Opened 4 years ago
Closed 4 years ago
#2004 closed help (fixed)
Reconfiguration Randomly Failing
Reported by: | s1374103 | Owned by: | um_support |
---|---|---|---|
Component: | UM Model | Keywords: | reconfiguration |
Cc: | Platform: | MONSooN | |
UM Version: | 8.4 |
Description
Dear Helpdesk,
The job I am developing is behaving quite erratically. Sometimes it runs perfectly, sometimes it fails at reconfiguration.
[NID 00105] 2016-10-21 10:17:29 Exec /projects/ukca-ed/jakel/xmyvw/bin/qxreconf failed: chdir /work/scratch/jtmp/pbs.1067712.xcm00.x8z No such file or directory /projects/ukca-ed/jakel/xmyvw/bin/qsrecon: Error in dump reconfiguration - see OUTPUT
If it fails at reconfiguration I re-submit the job and after a couple of attempts it usually runs. However, sometimes it does not run. In that case I copy to a new job and repeat the process.
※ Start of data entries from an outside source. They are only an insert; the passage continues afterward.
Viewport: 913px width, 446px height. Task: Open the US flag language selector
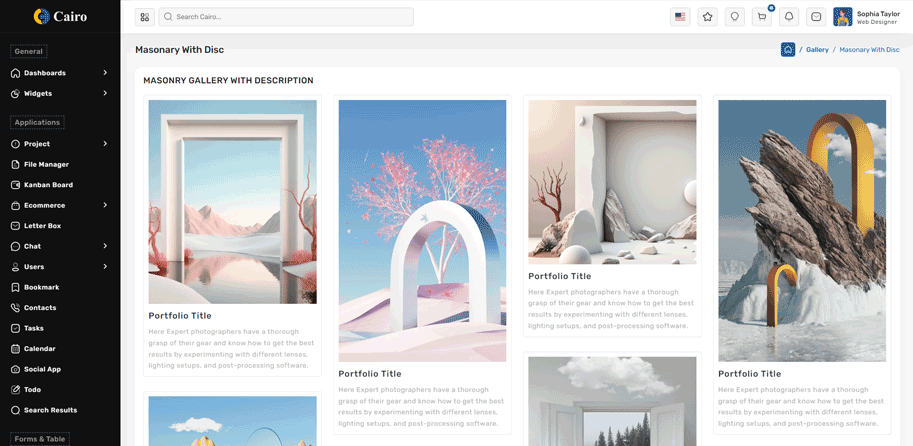click(680, 17)
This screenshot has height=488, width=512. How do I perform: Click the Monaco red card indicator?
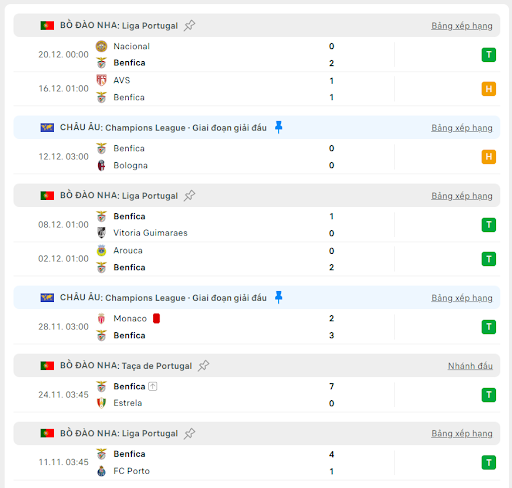pyautogui.click(x=156, y=318)
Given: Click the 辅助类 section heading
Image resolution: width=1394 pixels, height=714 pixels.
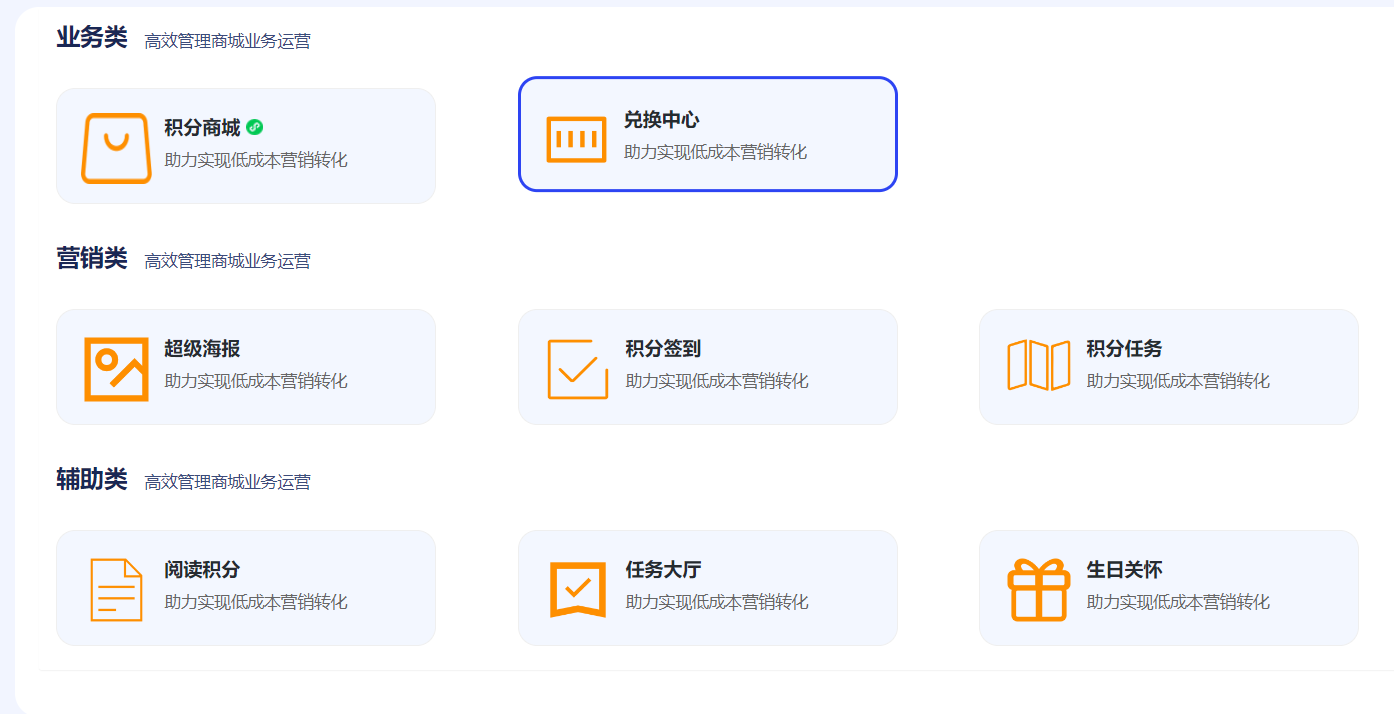Looking at the screenshot, I should click(x=92, y=480).
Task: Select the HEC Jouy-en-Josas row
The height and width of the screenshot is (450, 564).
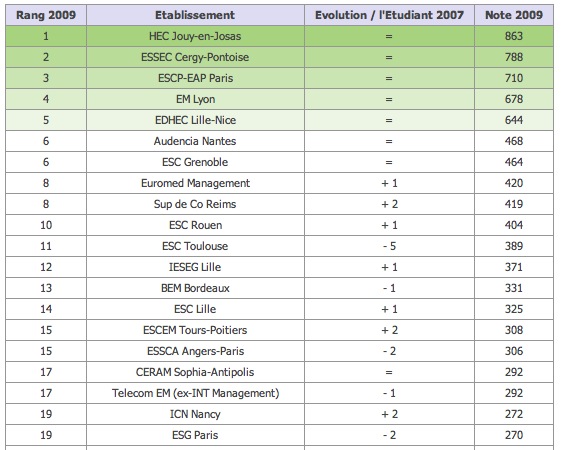Action: (279, 36)
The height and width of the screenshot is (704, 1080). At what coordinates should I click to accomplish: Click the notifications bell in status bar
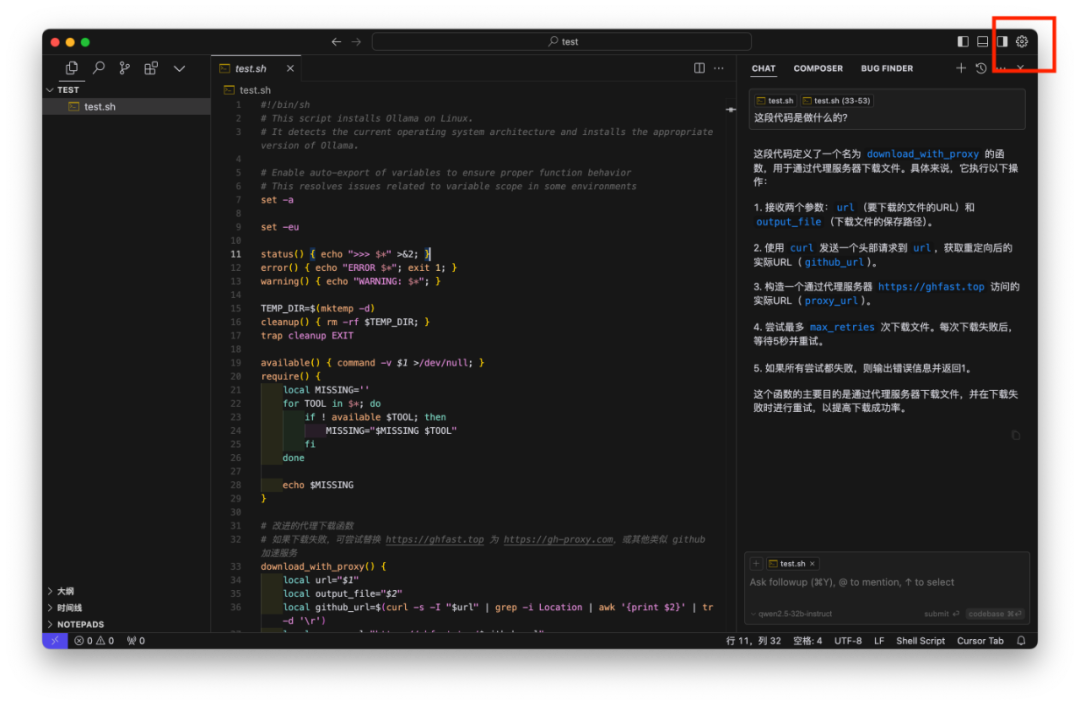1022,641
Should I be worried about this?
Base job - xlsjc - vn8.4 RJ4.0 CheST+GLOMAP-mode (release version)
my job - xmyvv - nudging, changes to chemistry scheme/emissions, GLOMAP-mode MS4 confiuration.
Regards,
Jamie
Change History (6)
comment:1 in reply to: ↑ description Changed 4 years ago by s1374103
- Platform set to MONSooN
comment:2 Changed 4 years ago by willie
Hi Jamie,
In fact, it consistently fails with a message like,
Exec /projects/umadmin/wmcgin/xmyze/bin/qxreconf failed: chdir /work/scratch/jtmp/pbs.107478 8.xcm00.x8z No such file or directory
However, it does create a umui_submit_rcf script in the ~/umui_runs/xmyvv… directory which does work - you just qsub this. So there is no need for job copying.
We think this is a problem with MONSooN and we're still investigating.
Regards,
Willie
comment:3 Changed 4 years ago by willie
Hi Jamie,
If you switch off "Use different version of the UM code …" in the FCM options page it should work straight through.
Regards
Willie
comment:4 Changed 4 years ago by s1374103
Hi Willie,
When you say it create a umui_submit_rcf script and that I should submit, do I just type 'qsub ~umui_runs/xmyvv' in Puma at the command line? Is this the equivalent of sibmitting through the UMUI?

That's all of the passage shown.